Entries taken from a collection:

—————

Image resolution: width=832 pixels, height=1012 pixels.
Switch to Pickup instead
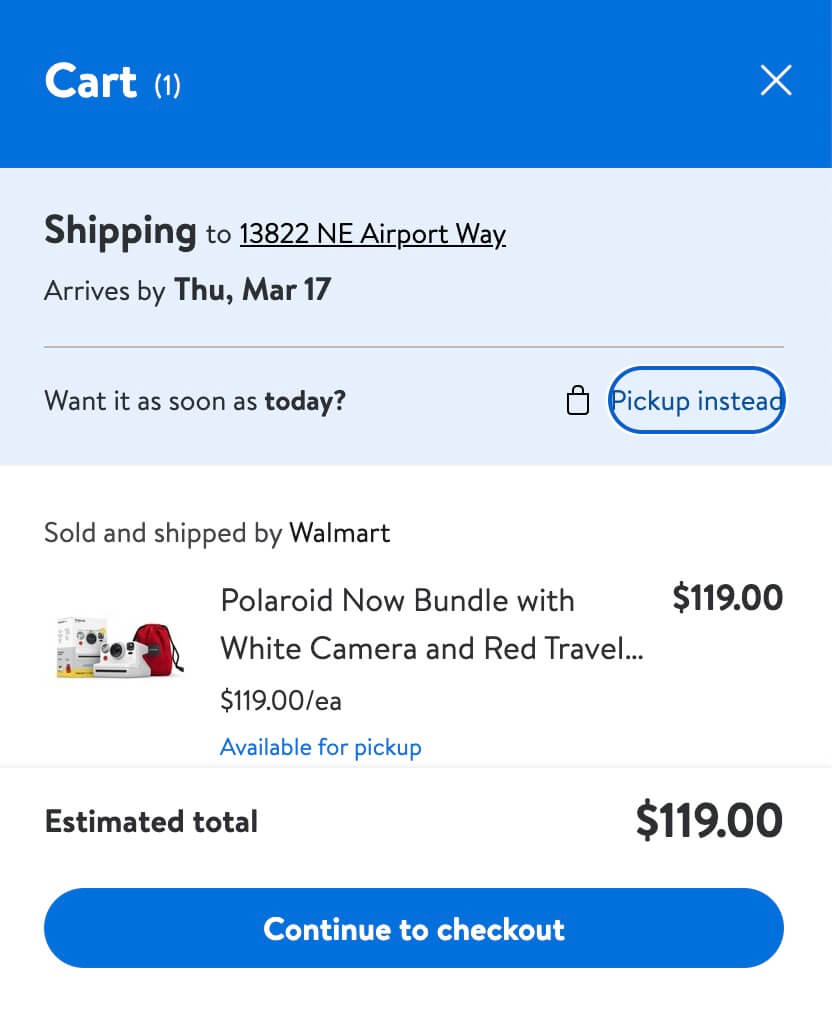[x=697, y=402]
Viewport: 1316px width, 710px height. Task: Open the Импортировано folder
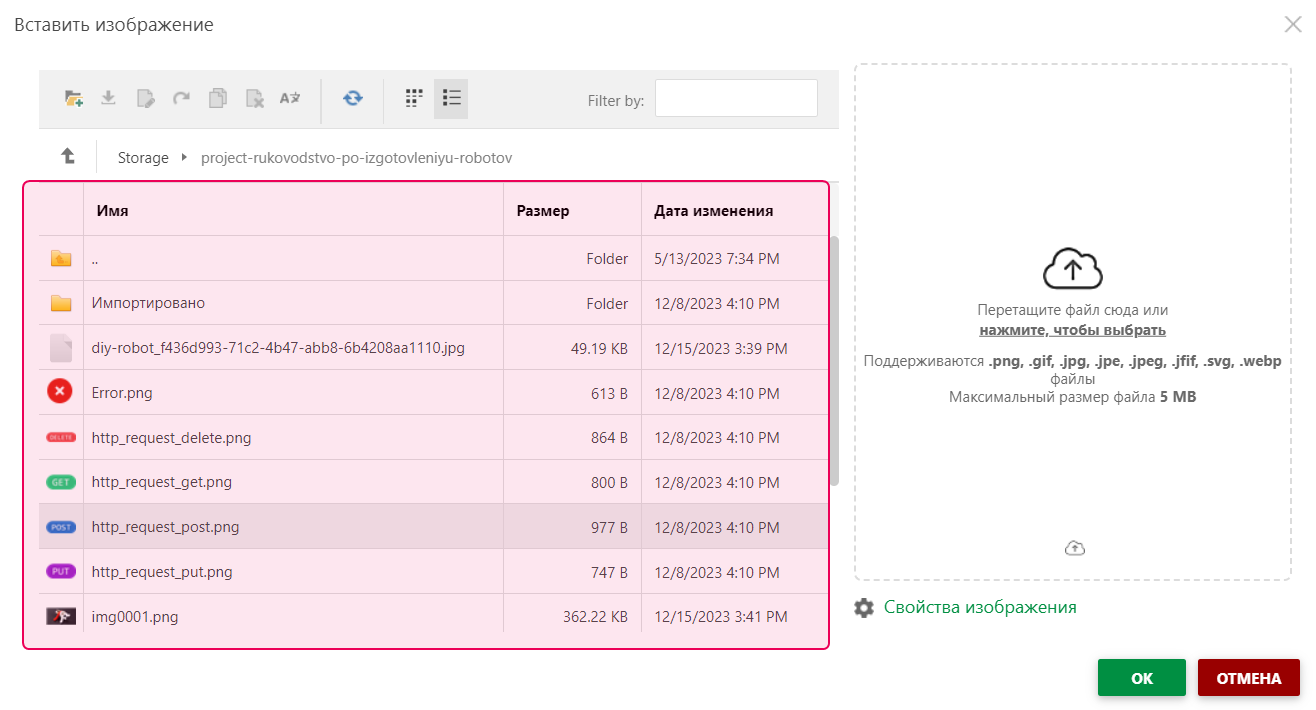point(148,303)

—————

Task prompt:
Print all data above verbatim, except pictures.

Exercise output:
Image resolution: width=832 pixels, height=1012 pixels.
Switch to Pickup instead
[x=697, y=402]
Viewport: 1316px width, 710px height. Task: Open the Импортировано folder
point(148,303)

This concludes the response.